17

I have a question that can we normalize the levenshtein edit distance by dividing the e.d value by the length of the two strings? I am asking this because, if we compare two strings of unequal length, the difference between the lengths of the two will be counted as well. for eg: ed('has a', 'has a ball') = 4 and ed('has a', 'has a ball the is round') = 15. if we increase the length of the string, the edit distance will increase even though they are similar. Therefore, I can not set a value, what a good edit distance value should be.

Naufal Khalid
  • 269
  • 1
  • 4
  • 11

2 Answers2

27

Yes, normalizing the edit distance is one way to put the differences between strings on a single scale from "identical" to "nothing in common".

A few things to consider:

  1. Whether or not the normalized distance is a better measure of similarity between strings depends on the application. If the question is "how likely is this word to be a misspelling of that word?", normalization is a way to go. If it's "how much has this document changed since the last version?", the raw edit distance may be a better option.
  2. If you want the result to be in the range [0, 1], you need to divide the distance by the maximum possible distance between two strings of given lengths. That is, length(str1)+length(str2) for the LCS distance and max(length(str1), length(str2)) for the Levenshtein distance.
  3. The normalized distance is not a metric, as it violates the triangle inequality.
Anton
  • 2,858
  • 13
  • 12
  • What I want to do it to rank the words on the basis of their edit distances so in my case normalized edit distance is better. If it violates the triangle inequality, is there any better way to find that? I was going through some papers eg: [Normalized edit distance](http://www.csie.ntu.edu.tw/~b93076/Computation%20of%20Normalized%20Edit%20Distance%20and%20Applications.pdf) but did not understand the algorithm used. Thanks! – Naufal Khalid Aug 22 '17 at 20:31
  • @NaufalKhalid Violation of the triangle inequality is not necessarily a problem, especially if you're only interested in pairwise differences (and not, say, a diameter of a set of strings). I would start from the normalized Levenshtein distance and only switch to something else if I ran into some specific problem. – Anton Aug 22 '17 at 20:56
  • @NaufalKhalid The paper you linked describes a different kind of normalization. While the distance divided by the length of the longest string can be roughly described as "mistake rate" (number of differences per character), the distance divided by the length of the edit path measures how serious the average mistake is. If all operations in your Levenshtein distance variation have the same cost, `W(P)/L(P)` will be the same for all non-identical strings. – Anton Aug 22 '17 at 20:56
  • Ok. I get it. Thank you! – Naufal Khalid Aug 23 '17 at 09:18
  • Why this approach is better than the `fDist = float(len - levenshteinDistance(s1, s2)) / float(len);` i.e. the other approach?
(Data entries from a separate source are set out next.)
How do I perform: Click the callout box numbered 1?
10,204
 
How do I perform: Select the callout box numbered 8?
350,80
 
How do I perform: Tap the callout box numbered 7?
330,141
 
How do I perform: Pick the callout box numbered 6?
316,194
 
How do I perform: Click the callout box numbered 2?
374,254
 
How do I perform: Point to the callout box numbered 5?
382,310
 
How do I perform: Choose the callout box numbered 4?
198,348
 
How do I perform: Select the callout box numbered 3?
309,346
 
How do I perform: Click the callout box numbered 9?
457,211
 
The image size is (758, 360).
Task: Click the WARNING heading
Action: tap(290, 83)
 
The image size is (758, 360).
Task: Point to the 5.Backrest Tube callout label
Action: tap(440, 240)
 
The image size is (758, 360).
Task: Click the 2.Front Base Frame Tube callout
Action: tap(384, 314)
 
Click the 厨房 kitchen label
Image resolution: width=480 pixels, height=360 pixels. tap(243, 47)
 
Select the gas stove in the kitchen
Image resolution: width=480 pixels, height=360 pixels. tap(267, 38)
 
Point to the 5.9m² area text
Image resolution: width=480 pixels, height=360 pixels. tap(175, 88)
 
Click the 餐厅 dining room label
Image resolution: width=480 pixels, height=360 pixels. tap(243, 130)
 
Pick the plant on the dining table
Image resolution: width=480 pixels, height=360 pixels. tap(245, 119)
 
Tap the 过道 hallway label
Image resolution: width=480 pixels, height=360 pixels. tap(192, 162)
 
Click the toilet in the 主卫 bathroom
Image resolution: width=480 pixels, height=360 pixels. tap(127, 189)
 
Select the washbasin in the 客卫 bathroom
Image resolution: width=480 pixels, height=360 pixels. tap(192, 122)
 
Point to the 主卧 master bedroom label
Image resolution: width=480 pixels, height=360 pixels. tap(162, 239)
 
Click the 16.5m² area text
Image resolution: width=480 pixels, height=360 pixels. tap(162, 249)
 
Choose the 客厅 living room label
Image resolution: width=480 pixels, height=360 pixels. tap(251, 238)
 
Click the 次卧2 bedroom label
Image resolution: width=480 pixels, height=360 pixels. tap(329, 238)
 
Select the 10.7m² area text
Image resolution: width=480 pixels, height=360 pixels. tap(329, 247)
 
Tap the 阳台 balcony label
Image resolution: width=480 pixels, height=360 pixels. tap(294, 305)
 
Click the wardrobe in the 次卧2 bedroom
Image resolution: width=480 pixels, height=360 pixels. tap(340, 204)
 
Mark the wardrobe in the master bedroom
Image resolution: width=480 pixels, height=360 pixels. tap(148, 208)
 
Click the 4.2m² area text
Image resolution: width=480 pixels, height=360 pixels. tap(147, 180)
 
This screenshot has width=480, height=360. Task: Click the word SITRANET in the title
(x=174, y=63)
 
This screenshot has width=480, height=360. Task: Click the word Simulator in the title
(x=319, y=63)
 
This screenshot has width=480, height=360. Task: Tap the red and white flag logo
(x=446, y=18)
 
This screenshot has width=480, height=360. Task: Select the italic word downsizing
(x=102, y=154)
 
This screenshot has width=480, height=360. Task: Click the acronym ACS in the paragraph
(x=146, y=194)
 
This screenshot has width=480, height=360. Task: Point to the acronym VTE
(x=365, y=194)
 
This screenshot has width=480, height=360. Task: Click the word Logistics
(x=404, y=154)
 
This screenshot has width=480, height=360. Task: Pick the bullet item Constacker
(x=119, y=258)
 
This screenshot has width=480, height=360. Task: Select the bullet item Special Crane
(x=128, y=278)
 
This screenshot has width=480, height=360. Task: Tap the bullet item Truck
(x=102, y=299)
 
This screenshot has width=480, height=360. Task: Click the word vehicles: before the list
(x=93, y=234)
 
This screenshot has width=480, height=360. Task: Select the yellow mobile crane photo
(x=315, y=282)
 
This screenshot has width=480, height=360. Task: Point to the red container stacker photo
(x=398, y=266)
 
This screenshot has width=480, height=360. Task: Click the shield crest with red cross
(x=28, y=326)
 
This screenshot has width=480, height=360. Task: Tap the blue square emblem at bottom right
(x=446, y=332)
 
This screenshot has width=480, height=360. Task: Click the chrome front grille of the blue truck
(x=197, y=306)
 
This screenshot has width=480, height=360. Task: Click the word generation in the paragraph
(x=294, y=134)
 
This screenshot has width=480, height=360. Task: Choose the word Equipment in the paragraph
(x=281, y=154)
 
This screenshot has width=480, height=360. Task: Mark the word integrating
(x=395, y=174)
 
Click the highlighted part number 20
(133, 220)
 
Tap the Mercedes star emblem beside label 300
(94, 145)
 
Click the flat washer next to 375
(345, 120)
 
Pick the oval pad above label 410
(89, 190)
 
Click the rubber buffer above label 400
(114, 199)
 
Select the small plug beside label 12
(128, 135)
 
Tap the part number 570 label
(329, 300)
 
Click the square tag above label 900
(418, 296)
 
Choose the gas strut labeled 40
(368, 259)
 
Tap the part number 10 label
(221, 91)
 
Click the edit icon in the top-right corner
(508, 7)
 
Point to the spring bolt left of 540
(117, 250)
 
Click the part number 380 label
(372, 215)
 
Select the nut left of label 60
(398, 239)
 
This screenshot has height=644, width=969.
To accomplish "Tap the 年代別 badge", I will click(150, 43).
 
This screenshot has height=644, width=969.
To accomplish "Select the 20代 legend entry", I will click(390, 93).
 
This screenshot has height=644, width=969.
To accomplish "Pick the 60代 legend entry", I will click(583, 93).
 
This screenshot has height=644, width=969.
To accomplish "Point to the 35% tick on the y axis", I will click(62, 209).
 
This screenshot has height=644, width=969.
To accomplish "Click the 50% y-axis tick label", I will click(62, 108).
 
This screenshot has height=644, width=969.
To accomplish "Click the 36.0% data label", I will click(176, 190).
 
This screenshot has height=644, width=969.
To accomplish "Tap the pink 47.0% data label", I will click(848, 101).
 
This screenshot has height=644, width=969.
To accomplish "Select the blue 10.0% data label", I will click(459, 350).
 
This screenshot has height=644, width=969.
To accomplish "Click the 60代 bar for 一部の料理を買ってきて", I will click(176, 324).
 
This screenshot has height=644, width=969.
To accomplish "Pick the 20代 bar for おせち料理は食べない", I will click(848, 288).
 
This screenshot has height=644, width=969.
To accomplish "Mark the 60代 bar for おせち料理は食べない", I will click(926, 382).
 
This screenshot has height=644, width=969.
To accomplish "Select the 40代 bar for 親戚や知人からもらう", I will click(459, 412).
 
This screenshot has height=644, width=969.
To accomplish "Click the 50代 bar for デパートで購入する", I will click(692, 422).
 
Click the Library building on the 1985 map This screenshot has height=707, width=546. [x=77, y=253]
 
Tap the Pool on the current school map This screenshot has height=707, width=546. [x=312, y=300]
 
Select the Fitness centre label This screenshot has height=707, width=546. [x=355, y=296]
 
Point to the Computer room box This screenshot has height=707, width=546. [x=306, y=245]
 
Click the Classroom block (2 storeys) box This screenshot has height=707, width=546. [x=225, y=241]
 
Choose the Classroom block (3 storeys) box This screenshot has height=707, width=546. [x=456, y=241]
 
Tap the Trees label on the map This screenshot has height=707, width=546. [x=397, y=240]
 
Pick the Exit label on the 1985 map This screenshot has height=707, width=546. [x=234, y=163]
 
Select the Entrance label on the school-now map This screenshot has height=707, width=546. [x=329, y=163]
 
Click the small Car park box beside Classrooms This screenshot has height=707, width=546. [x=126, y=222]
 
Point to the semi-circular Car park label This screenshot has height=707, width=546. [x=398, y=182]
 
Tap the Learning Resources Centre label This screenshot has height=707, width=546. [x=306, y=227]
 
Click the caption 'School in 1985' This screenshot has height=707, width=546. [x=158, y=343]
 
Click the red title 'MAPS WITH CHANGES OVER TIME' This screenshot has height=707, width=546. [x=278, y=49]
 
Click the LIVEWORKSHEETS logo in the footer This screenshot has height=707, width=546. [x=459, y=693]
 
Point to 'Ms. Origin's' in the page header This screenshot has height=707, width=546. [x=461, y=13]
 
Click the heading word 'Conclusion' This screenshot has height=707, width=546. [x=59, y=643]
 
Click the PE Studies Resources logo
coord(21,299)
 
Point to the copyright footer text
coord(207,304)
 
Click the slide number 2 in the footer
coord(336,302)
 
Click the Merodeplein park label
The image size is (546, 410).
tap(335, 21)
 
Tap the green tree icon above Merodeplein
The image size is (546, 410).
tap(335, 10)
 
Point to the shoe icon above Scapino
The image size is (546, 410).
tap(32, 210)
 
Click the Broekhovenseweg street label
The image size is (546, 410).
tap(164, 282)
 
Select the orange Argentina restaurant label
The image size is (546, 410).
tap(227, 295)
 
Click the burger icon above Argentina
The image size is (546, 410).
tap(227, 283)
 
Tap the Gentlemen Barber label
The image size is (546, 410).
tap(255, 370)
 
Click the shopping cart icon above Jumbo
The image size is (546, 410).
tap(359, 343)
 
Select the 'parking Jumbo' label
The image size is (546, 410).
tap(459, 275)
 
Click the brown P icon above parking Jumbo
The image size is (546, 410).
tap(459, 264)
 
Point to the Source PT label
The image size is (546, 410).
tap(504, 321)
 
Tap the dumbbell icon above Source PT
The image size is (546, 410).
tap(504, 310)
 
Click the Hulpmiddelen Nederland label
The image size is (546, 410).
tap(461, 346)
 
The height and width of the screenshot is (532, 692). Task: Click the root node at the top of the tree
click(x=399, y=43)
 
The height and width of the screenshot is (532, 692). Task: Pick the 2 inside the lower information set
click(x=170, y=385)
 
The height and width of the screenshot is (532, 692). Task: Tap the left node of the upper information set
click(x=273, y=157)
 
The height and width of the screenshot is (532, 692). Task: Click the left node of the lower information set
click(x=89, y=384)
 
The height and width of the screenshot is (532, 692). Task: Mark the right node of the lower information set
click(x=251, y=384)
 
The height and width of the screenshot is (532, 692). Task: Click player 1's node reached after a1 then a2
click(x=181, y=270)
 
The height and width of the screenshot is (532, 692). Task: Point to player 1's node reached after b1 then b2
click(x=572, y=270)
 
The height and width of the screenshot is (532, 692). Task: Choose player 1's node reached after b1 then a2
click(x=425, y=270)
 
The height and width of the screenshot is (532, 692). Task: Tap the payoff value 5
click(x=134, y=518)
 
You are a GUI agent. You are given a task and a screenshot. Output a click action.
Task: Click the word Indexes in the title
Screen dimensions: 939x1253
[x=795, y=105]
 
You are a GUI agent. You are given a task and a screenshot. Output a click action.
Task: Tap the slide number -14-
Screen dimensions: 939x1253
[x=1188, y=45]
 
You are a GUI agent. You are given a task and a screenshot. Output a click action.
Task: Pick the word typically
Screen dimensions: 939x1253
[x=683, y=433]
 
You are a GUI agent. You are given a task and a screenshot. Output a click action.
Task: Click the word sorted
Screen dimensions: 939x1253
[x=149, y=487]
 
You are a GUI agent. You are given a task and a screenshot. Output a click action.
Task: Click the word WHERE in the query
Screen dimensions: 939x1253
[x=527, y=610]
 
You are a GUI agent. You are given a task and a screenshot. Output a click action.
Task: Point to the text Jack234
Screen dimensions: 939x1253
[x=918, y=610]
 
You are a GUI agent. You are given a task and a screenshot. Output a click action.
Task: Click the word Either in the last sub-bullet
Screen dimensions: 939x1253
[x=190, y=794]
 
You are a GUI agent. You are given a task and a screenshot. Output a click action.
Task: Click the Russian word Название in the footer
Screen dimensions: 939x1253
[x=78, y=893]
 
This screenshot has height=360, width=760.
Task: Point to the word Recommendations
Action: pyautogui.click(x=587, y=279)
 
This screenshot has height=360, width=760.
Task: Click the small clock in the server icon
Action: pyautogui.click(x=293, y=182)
Looks like here it is saying normalizedLevensteinDistance is `levenshteinDistance(s1, s2)/max(s1.length(), s2.length())`? – Exploring Sep 29 '20 at 05:32
5

I used the following successfully:

len = std::max(s1.length(), s2.length());
// normalize by length, high score wins
fDist = float(len - levenshteinDistance(s1, s2)) / float(len);

Then chose the highest score. 1.0 means an exact match.

Martin
  • 51
  • 1
  • 1